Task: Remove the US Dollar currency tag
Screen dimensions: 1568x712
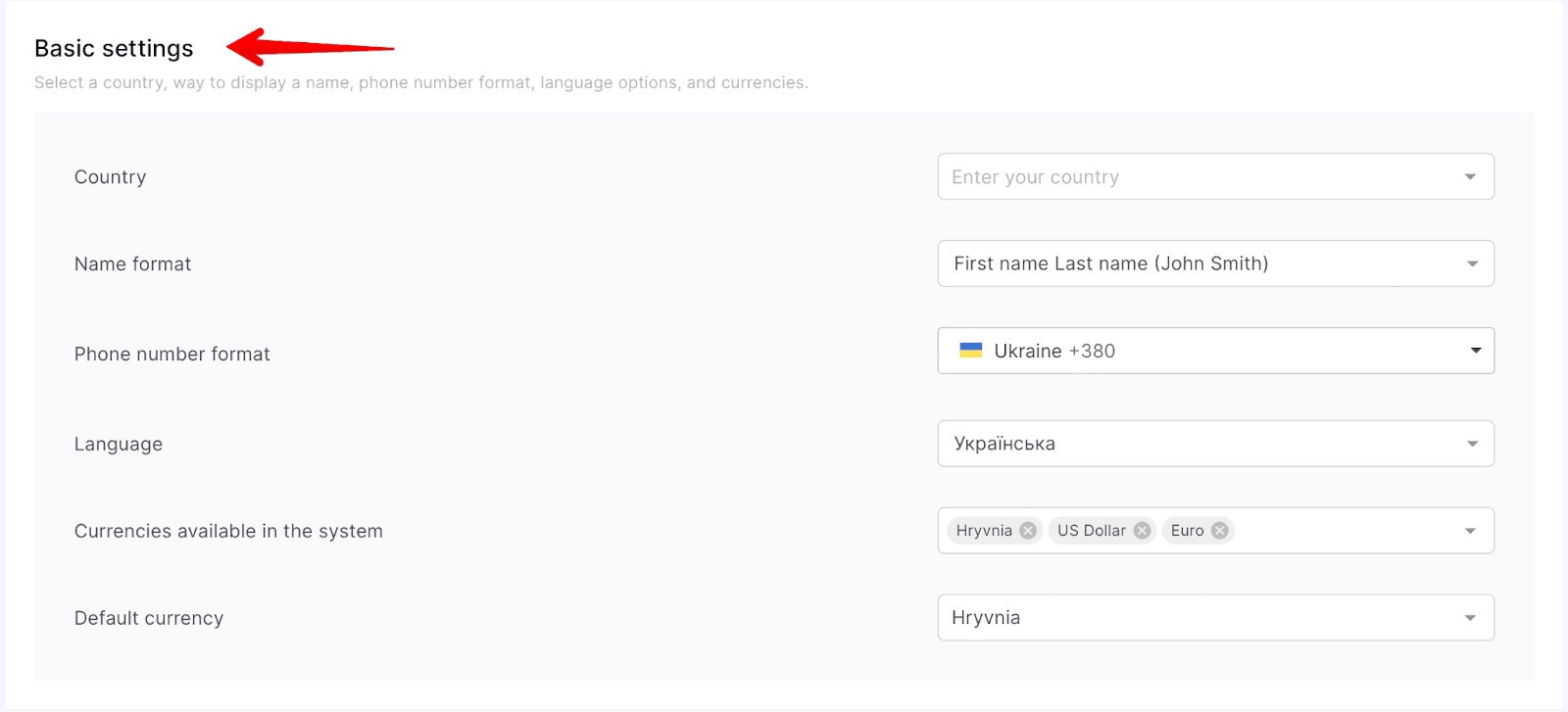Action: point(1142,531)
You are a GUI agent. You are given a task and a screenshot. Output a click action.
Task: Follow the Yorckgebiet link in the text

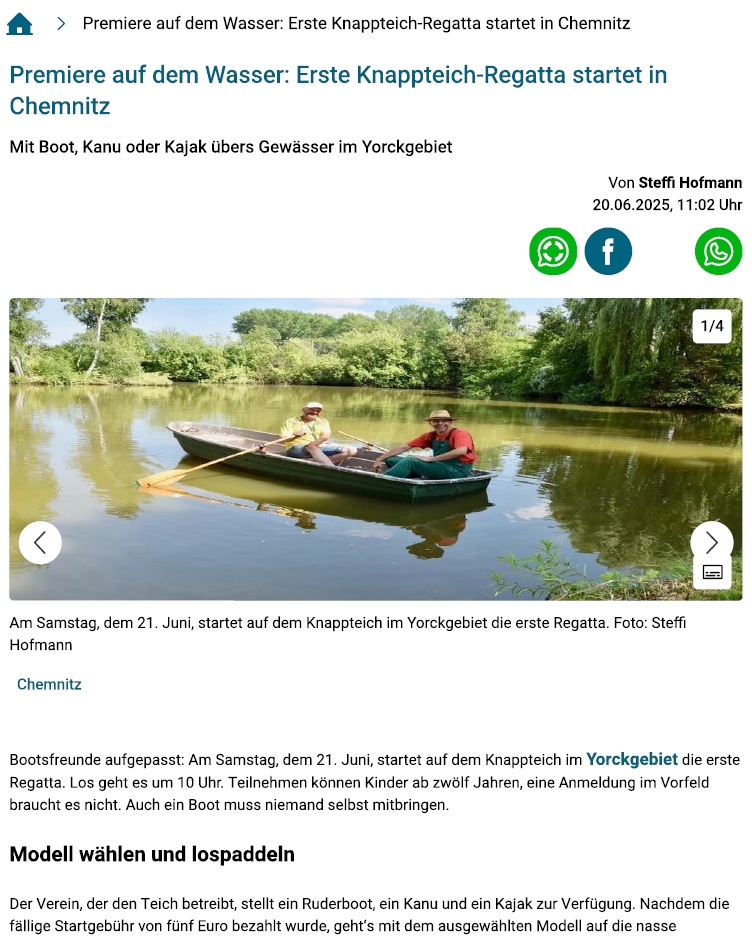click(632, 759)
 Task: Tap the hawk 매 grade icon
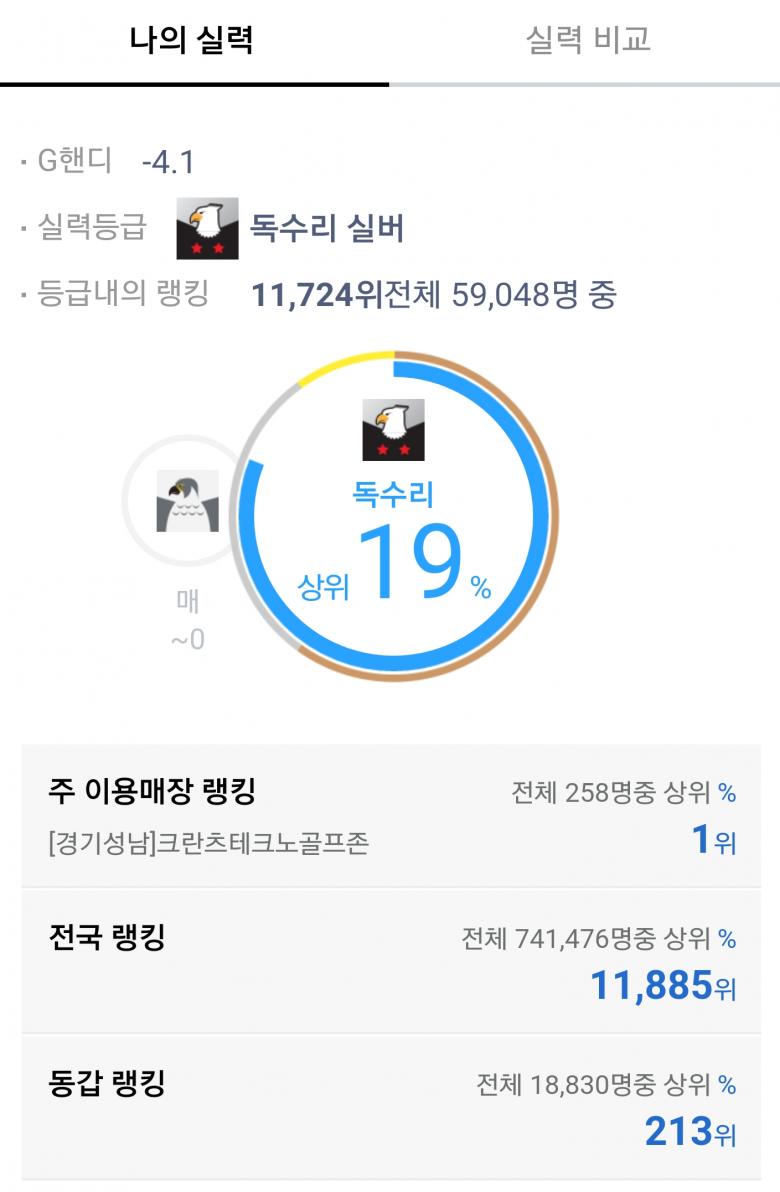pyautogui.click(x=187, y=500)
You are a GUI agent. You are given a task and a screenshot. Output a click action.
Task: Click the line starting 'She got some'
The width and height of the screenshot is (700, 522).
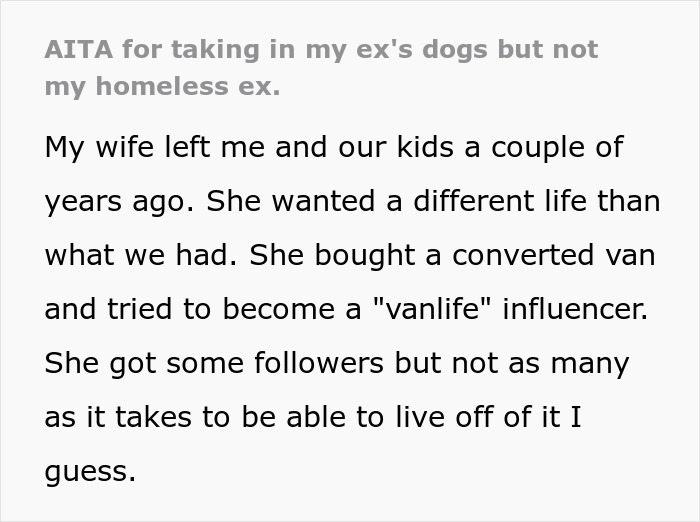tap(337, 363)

==*==

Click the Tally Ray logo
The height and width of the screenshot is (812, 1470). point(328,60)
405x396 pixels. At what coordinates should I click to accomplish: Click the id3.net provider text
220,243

==*==

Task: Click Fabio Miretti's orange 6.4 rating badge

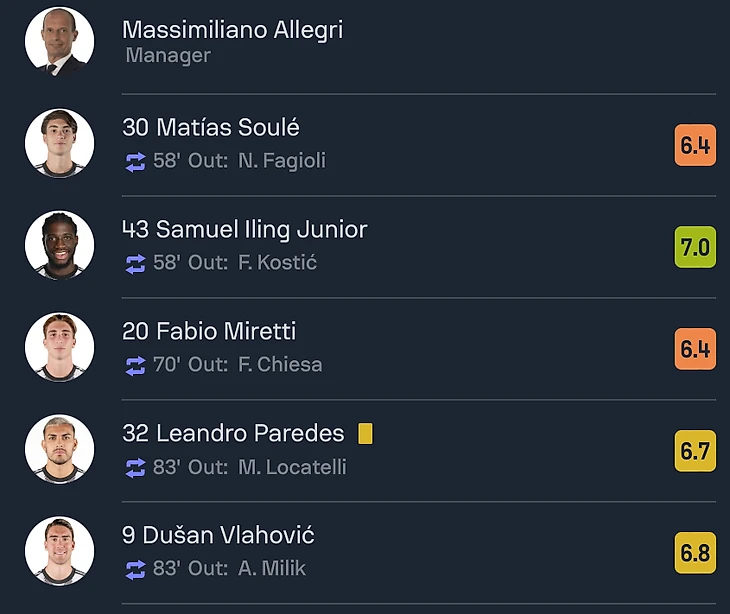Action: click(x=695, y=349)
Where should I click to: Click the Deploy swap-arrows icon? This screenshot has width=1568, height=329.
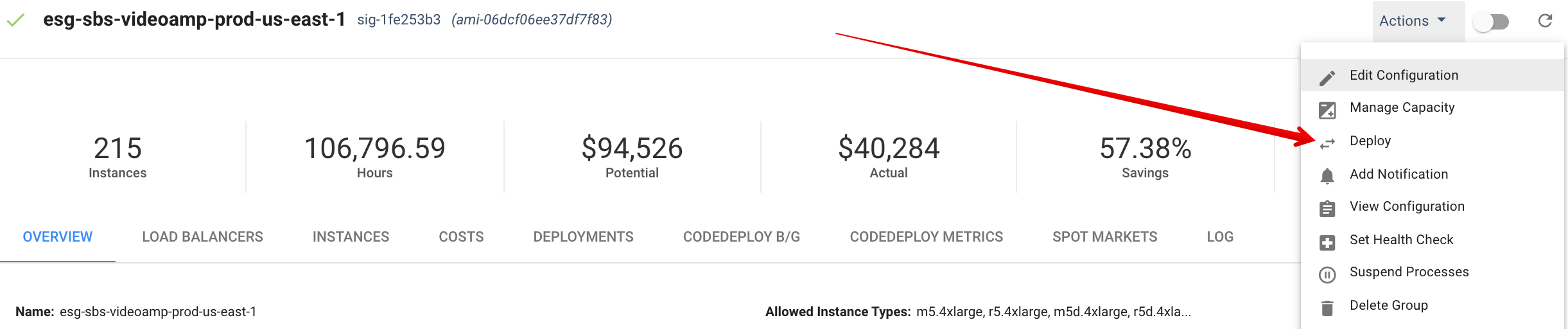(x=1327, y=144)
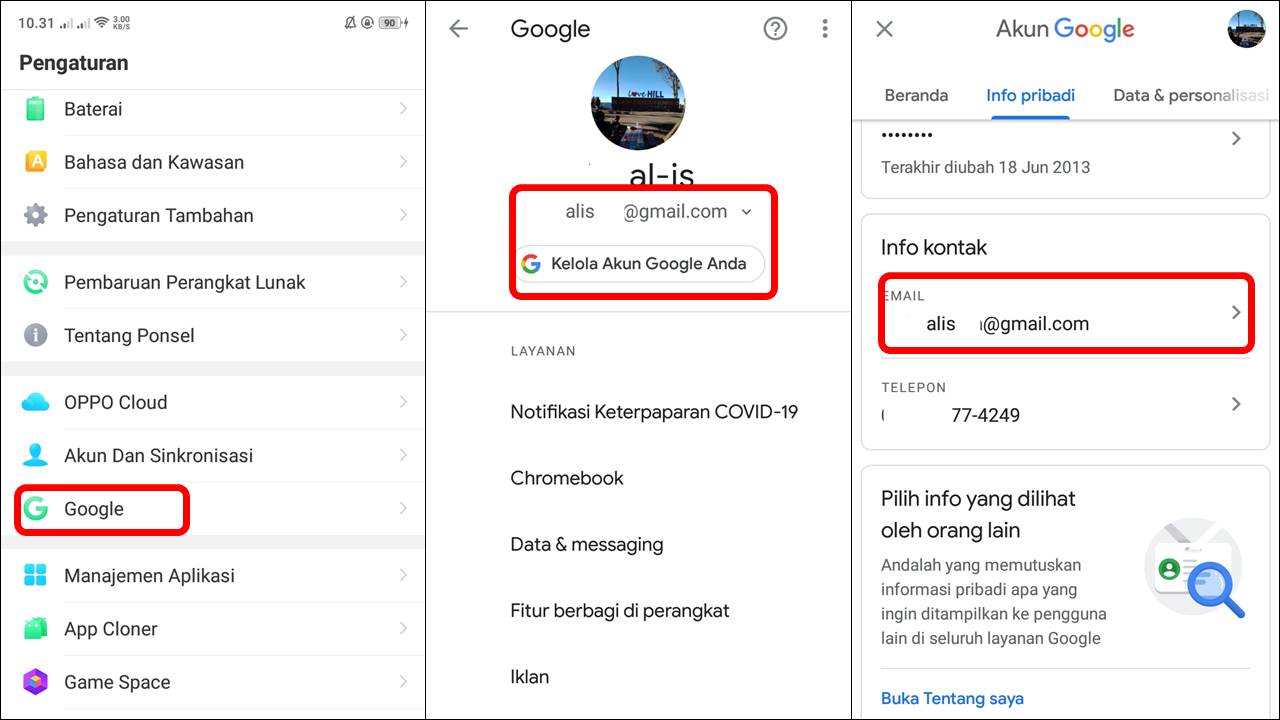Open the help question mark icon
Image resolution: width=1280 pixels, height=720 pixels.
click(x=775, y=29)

==*==

### WHAT IS EXPECTED
Please copy everything in the data from the line containing "Task: Click Fabio" down to the line containing "click(x=775, y=29)", including both of those lines. Leave the pictures out of your answer.

### EXERCISE OUTPUT
Task: Click Fabio Miretti's orange 6.4 rating badge

Action: click(x=695, y=349)
Where should I click to: Click the Deploy swap-arrows icon? This screenshot has width=1568, height=329.
(x=1327, y=144)
Open the help question mark icon
Image resolution: width=1280 pixels, height=720 pixels.
click(x=775, y=29)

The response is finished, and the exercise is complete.